This error message is over 100 lines long, and all of the indented content above wastes tremendous space. Opening the PEP 621 page above, I see that the docs are absolutely clear as mud. Everything uses the language “table” which is unfamiliar jargon (object would be more familiar). Some of the first results from google, e.g. this page (#1 for me) are not the correct format for listing authors. While PyPa is not responsible for third party blogs, I have to imagine this syntax was once valid and has been made invalid, which seems to be a theme here.
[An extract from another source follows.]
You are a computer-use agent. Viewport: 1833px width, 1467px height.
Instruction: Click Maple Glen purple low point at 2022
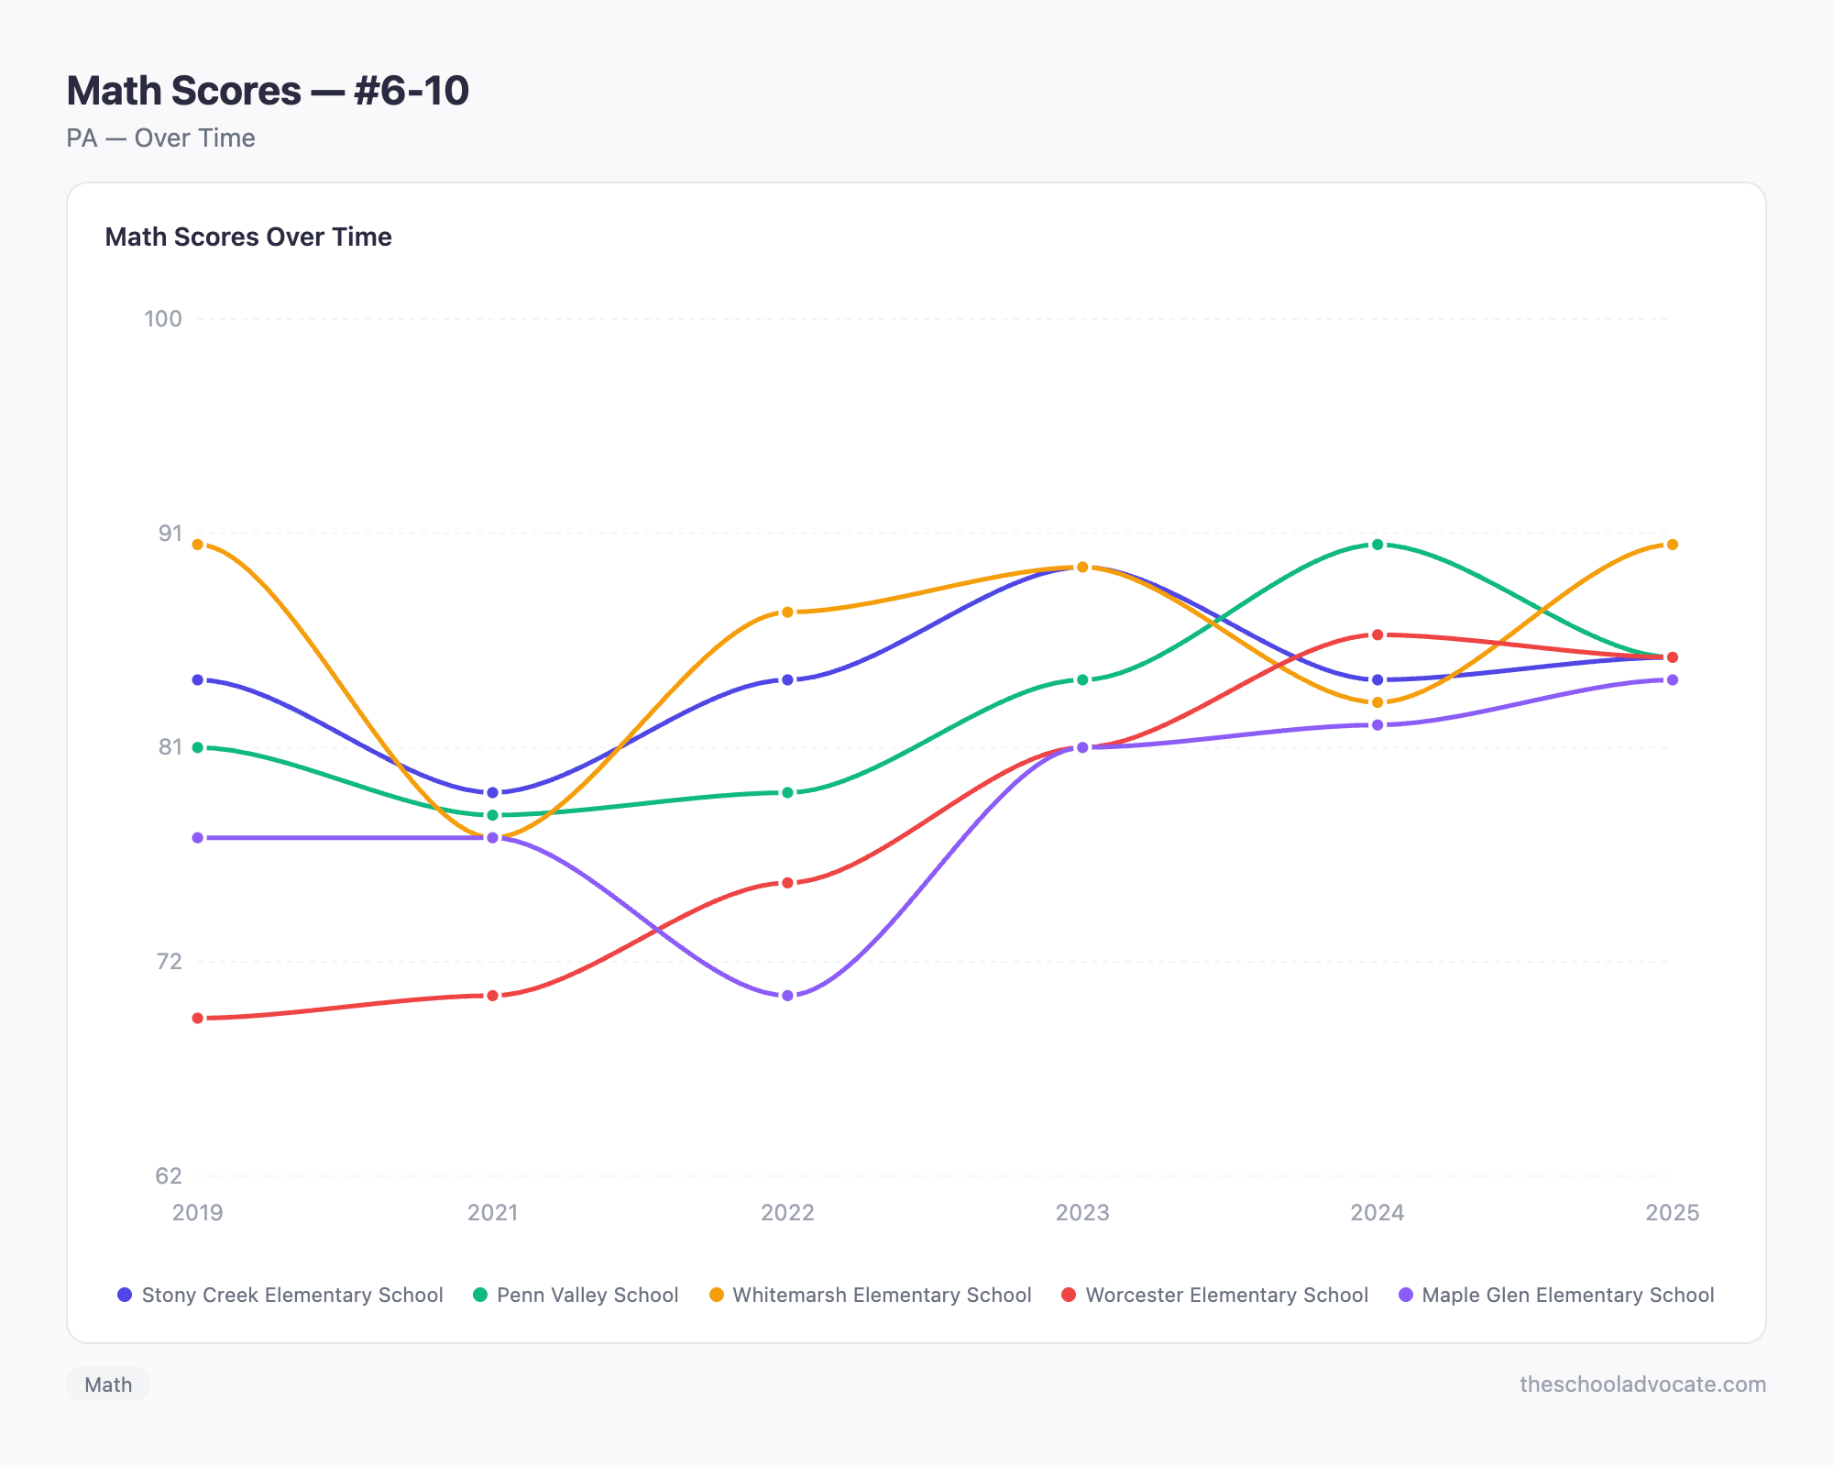pos(787,996)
Correcting most of those errors, I get to this, the mother of all errors clocking in at 563(!!!) lines:

Obtaining file:///Users/bdube/src/neos_prysm
  Installing build dependencies ... done
  Checking if build backend supports build_editable ... done
  Getting requirements to build wheel ... error
  error: subprocess-exited-with-error
  
  × Getting requirements to build wheel did not run successfully.
  │ exit code: 1
  ╰─> [544 lines of output]
      configuration error: `project` must not contain {'packages', 'homepage', 'python', 'documentation', 'repository'} properties
      DESCRIPTION:
          Data structure for the **project** table inside ``pyproject.toml`` (as
          initially defined in :pep:`621`)
      
      GIVEN VALUE:
          {
              "name": "neosprysm",
              "version": "0.1",
              "description": "NEOS integrated diffraction model",
              "authors": [
                  {
                      "name": "Brandon Dube",
                      "email": "brandon.dube@jpl.nasa.gov"
                  }
              ],
              "license": {
                  "file": "LICENSE.md"
              },
              "python": "^3.6",
              "homepage": "https://github.jpl.nasa.gov/bdube/neos_prysm",
              "repository": "https://github.jpl.nasa.gov/bdube/neos_prysm",
              "documentation": "https://github.jpl.nasa.gov/bdube/neos_prysm",
              "keywords": [
                  "neos"
              ],
              "packages": [
                  "neos"
              ],
              "classifiers": [
                  "Intended Audience :: Science/Research",
                  "Programming Language :: Python :: 3.6",
                  "Programming Language :: Python :: 3.7",
                  "Programming Language :: Python :: 3.8"
              ]
          }
      
      OFFENDING RULE: 'additionalProperties'
      
      DEFINITION:
          {
              "$schema": "http://json-schema.org/draft-07/schema",
              "$id": "https://packaging.python.org/en/latest/specifications/declaring-project-metadata/",
              "title": "Package metadata stored in the ``project`` table",
              "type": "object",
              "properties": {
                  "name": {
                      "type": "string",
                      "description": "The name (primary identifier) of the project. MUST be statically defined.",
                      "format": "pep508-identifier"
                  },
                  "version": {
                      "type": "string",
                      "description": "The version of the project as supported by :pep:`440`.",
                      "format": "pep440"
                  },
                  "description": {
                      "type": "string",
                      "$$description": [
                          "The `summary description of the project",
                          "<https://packaging.python.org/specifications/core-metadata/#summary>;`_"
                      ]
                  },
                  "readme": {
                      "$$description": [
                          "`Full/detailed description of the project in the form of a README",
                          "<https://www.python.org/dev/peps/pep-0621/#readme>;`_",
                          "with meaning similar to the one defined in `core metadata's Description",
                          "<https://packaging.python.org/specifications/core-metadata/#description>;`_"
                      ],
                      "oneOf": [
                          {
                              "type": "string",
                              "$$description": [
                                  "Relative path to a text file (UTF-8) containing the full description",
                                  "of the project. If the file path ends in case-insensitive ``.md`` or",
                                  "``.rst`` suffixes, then the content-type is respectively",
                                  "``text/markdown`` or ``text/x-rst``"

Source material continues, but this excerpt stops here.